▸ ASSIGNMENT
Could you repeat all of the entries below, character for character?
■ ■ ■ ■ ■
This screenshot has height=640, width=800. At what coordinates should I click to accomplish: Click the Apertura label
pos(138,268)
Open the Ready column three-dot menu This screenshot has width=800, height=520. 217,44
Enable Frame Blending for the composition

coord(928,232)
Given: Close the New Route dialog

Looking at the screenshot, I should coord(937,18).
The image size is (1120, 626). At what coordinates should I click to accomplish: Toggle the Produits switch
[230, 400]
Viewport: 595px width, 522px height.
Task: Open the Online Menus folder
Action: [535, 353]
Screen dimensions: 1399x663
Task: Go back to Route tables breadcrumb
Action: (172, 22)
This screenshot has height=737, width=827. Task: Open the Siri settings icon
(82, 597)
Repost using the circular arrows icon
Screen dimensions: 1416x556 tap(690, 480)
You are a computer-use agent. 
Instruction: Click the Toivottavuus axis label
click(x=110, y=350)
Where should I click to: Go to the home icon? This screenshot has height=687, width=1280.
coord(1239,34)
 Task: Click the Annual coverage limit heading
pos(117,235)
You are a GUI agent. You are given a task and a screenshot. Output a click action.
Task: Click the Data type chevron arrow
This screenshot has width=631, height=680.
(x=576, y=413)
■ ■ ■ ■ ■
▸ RESPONSE AREA
This screenshot has height=640, width=800. At what coordinates should I click to accomplish: Click the Apertura label
pos(138,268)
Open the Ready column three-dot menu This screenshot has width=800, height=520. 217,44
Enable Frame Blending for the composition

coord(928,232)
Given: Close the New Route dialog

Looking at the screenshot, I should coord(937,18).
The image size is (1120, 626). At what coordinates should I click to accomplish: Toggle the Produits switch
[230, 400]
Viewport: 595px width, 522px height.
Task: Open the Online Menus folder
Action: [535, 353]
Screen dimensions: 1399x663
Task: Go back to Route tables breadcrumb
Action: (172, 22)
This screenshot has height=737, width=827. Task: Open the Siri settings icon
(82, 597)
Repost using the circular arrows icon
Screen dimensions: 1416x556 tap(690, 480)
You are a computer-use agent. 
Instruction: Click the Toivottavuus axis label
click(x=110, y=350)
Where should I click to: Go to the home icon? This screenshot has height=687, width=1280.
coord(1239,34)
 Task: Click the Annual coverage limit heading
pos(117,235)
You are a GUI agent. You are given a task and a screenshot. Output a click action.
Task: Click the Data type chevron arrow
This screenshot has width=631, height=680.
(x=576, y=413)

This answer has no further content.